Were There Any Obstacles During Your Pursuit Of The Case?
When I worked for the state government, the obstacles were aplenty. Once, when I brought Thai forensic pathologist Dr Porntip Rojanasunan to Malaysia to assist on the case, I knew there were cars following us around. On the night after Teoh’s body was exhumed for a second post-mortem, and after having dropped Dr Porntip back to her hotel, a car continued to tail me. I was not able to return home for a long time, fearing that they would know where I lived. Till this day, I am not sure who had hired them to follow me. When I was doing research for the documentary in 2012, it was quite an emotional process, poring over the photos and case notes from three years earlier again. I remembered afresh the trauma of having worked in that same environment that eventually led Teoh to his demise. I even had several dreams about him, his family and the case during that time. Otherwise, I have always been very careful in my work, making sure that whatever I say is accurate, and does not deviate from what the official reports have already stated. I’d ensure that proper procedures are followed: when I interviewed MACC, I’d obtain the right letters, clearances and so on, making sure nobody is quoted out of context. These are the strict measures that someone operating in Malaysia must adhere to, especially in our highly politicised environment.
With It Being More Than 10 Years Since His Death, How Does That Make Someone Who Has Spent So Much Time Seeking Posthumous Justice Feel?
I must say that I am just a side researcher, and the family takes the hardest hit of all. That being said, I do feel very tired and frustrated. So many simple things could have easily been done, based on the good research of others like the Malaysian Bar. In a way, the 2014 Court of Appeal’s judgments have vindicated much of the work on the case. However, the case has not been “solved” as such, because no individual has yet been charged for any crime. I am not sure how things will unfold from here on, except to call on the current government to ensure that the investigations reopened by the police in 2019 are done thoroughly to completion, and that they should reveal their next steps to the public. If the Court of Appeal ruled that “a person or persons” were responsible for Teoh’s death, the perpetrators need to be identified, and dealt with in accordance with the law.

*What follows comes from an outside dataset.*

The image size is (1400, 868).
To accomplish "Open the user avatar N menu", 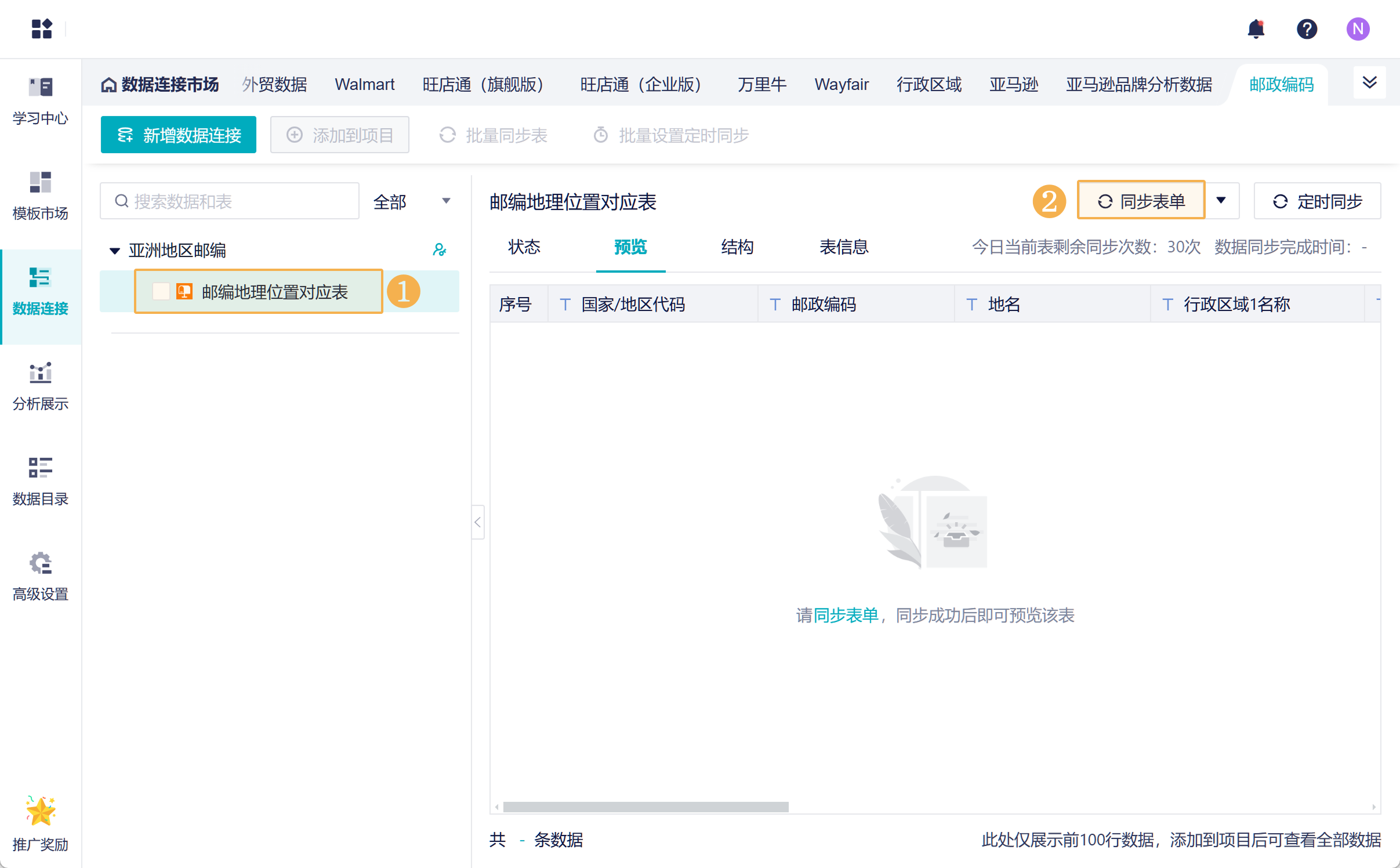I will [1357, 29].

What Are Some Of The Hard-hitting Life Lessons You Have Taken Away From Working On This Case?
That essentially, we shouldn’t expect life – and the various elements and forces that determine life’s outcomes for us – to be fair. There are many things at work that determine a positive or negative outcome in life. Teoh’s case just puts a strong emphasis on this, where the various government and political forces came together in a very tragic and unfortunate way. At the same time, I also learned how to be savvy enough to deal with and manage very tense, sometimes opposing and multi-layered relationships with government bodies, which are not the easiest to understand. How to navigate, analyse, think about and manage relationships with complex bureaucratic institutions and political players – these have been important lessons for me, which have been very useful, not only for my work at IDEAS, but public policy research and advocacy in general.